Le mois dernier, la Caisse a lancé l’inscription au régime AMO ACHAMIL, dernière brique du système, pour les personnes n’exerçant aucune activité rémunérée ou non rémunérée. Même s’il est trop tôt pour faire un bilan, 13.500 assurés principaux ont adhéré à ce régime. «On peut dire aujourd’hui que l’AMO n’exclut aucun citoyen», se réjouissait il y a quelques jours Hassan Boubrik, directeur général de la CNSS. Et, si le calendrier est bien respecté, le chantier de la généralisation de la protection sociale devrait s’achever fin 2025.

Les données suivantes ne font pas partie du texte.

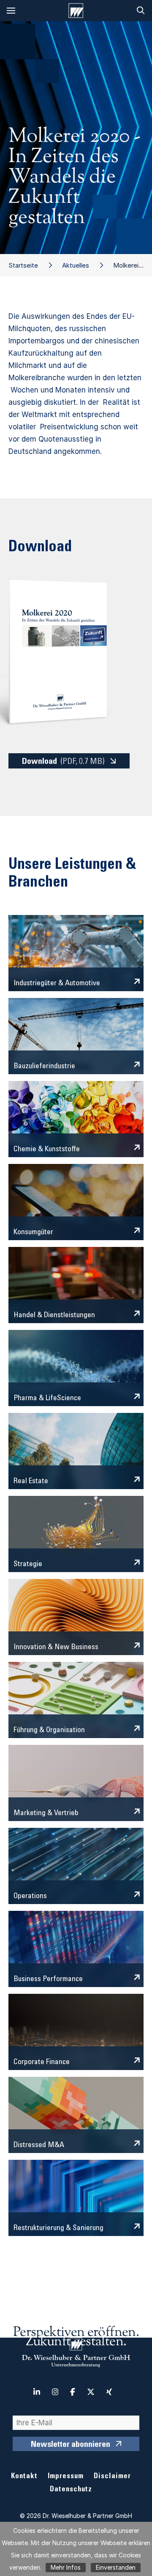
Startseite (23, 265)
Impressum (66, 2476)
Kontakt (24, 2476)
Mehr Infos (66, 2567)
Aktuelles (75, 265)
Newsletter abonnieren (70, 2445)
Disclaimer (112, 2476)
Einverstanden (116, 2567)
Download (63, 762)
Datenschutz (71, 2489)
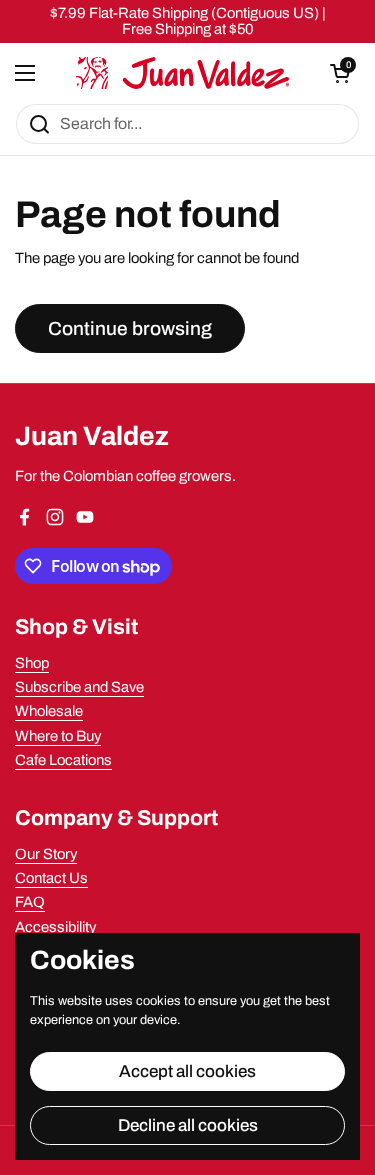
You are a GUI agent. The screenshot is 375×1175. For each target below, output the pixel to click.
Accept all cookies (187, 1071)
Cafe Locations (63, 760)
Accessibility (55, 927)
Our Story (46, 854)
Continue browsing (130, 328)
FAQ (30, 902)
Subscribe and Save (79, 687)
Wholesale (49, 711)
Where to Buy (58, 736)
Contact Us (51, 878)
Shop (32, 663)
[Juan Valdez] (183, 73)
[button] (340, 73)
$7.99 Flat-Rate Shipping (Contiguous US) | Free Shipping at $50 (188, 21)
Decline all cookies (188, 1125)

Lire aussi : Le gouvernement intensifie ses efforts pour assurer un État social en 2024

Si la première phase, soit le passage du RAMED à l’AMO, a été achevée conformément au planning, l’aboutissement de la seconde n’est toujours pas clair : aucune visibilité sur l’état d’avancement de la généralisation des allocations familiales conditionnée par la nouvelle procédure de ciblage – Registre national de la population (RNP), Registre social unifié (RSU) – et la réforme de la compensation. Les deux dernières phases concernent, elles, la généralisation de la retraite à toutes les personnes et l’indemnité pour perte d’emploi à l’ensemble de la population active.

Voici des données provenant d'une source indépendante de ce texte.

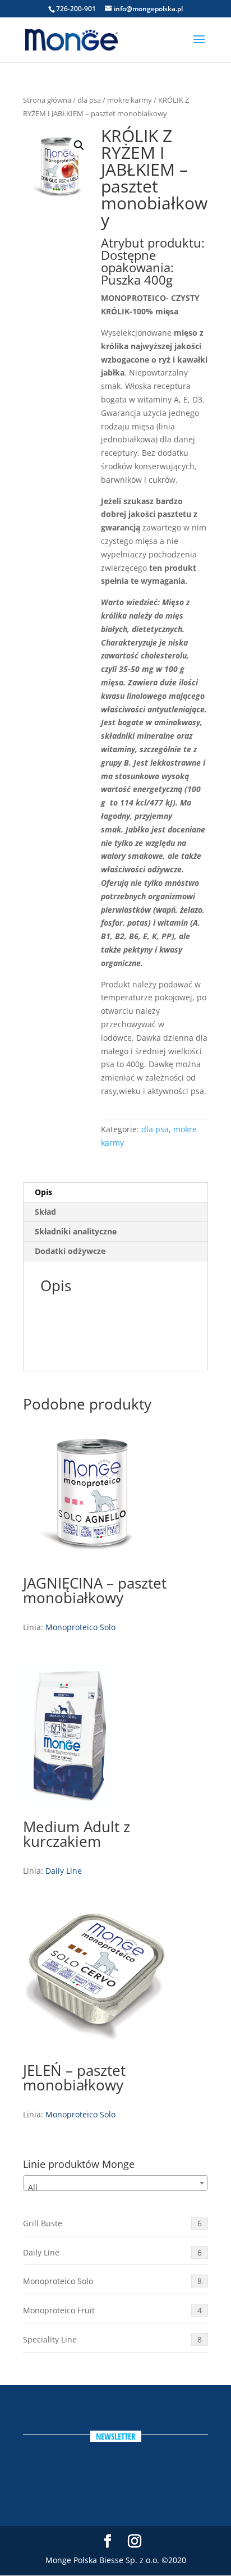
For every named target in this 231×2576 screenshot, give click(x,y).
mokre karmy (129, 100)
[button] (79, 145)
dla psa (89, 100)
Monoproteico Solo (80, 1627)
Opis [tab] (43, 1192)
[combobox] (115, 2183)
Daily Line (63, 1870)
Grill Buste (112, 2223)
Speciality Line (112, 2339)
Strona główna (47, 100)
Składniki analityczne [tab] (76, 1231)
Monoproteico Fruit (112, 2310)
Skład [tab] (45, 1211)
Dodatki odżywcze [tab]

Un projet ambitieux qui nécessitera, à moyen et long termes, une enveloppe de 51 milliards de dirhams (MMDH) par an, comme l’avait annoncé en 2021 Mohammed Benchaâboune, alors ministre de l’Économie. Pour le financer, le département géré aujourd’hui par Nadia Fettah Alaoui a scindé les recettes en deux : d’une part, un mécanisme de contribution alimenté par les personnes éligibles aux cotisations de la couverture sociale à hauteur de 28 MMDH ; et d’autre part, un mécanisme de solidarité financé par le budget de l’État pour couvrir les 23 MMDH restants.

Le seuil 9,326 au test de la couverture sociale généralisée

Coût de la généralisation de la protection sociale. © Ministère de l’Économie et des Finances

Tout un travail d’équilibriste auquel se livre l’exécutif pour améliorer le niveau de vie des familles défavorisées, lutter contre la pauvreté et la précarité, et promouvoir la justice sociale.

Lire aussi : Protection sociale : place aux réformes

Vous avez dit justice sociale ?

En 2024, le gouvernement prévoit une enveloppe budgétaire de 25 MMDH pour mettre en œuvre l’aide sociale directe. Ce budget s’ajoute aux 10 milliards de dirhams alloués annuellement par l’État pour la généralisation de l’AMO aux familles en situation de pauvreté et de précarité et qui ne sont pas en capacité de s’acquitter des cotisations. Dans son dernier point de presse, le ministre chargé des Relations avec le Parlement, porte-parole du gouvernement, Mustapha Baitas, a indiqué que cette mesure concernait près de 11,4 millions de personnes.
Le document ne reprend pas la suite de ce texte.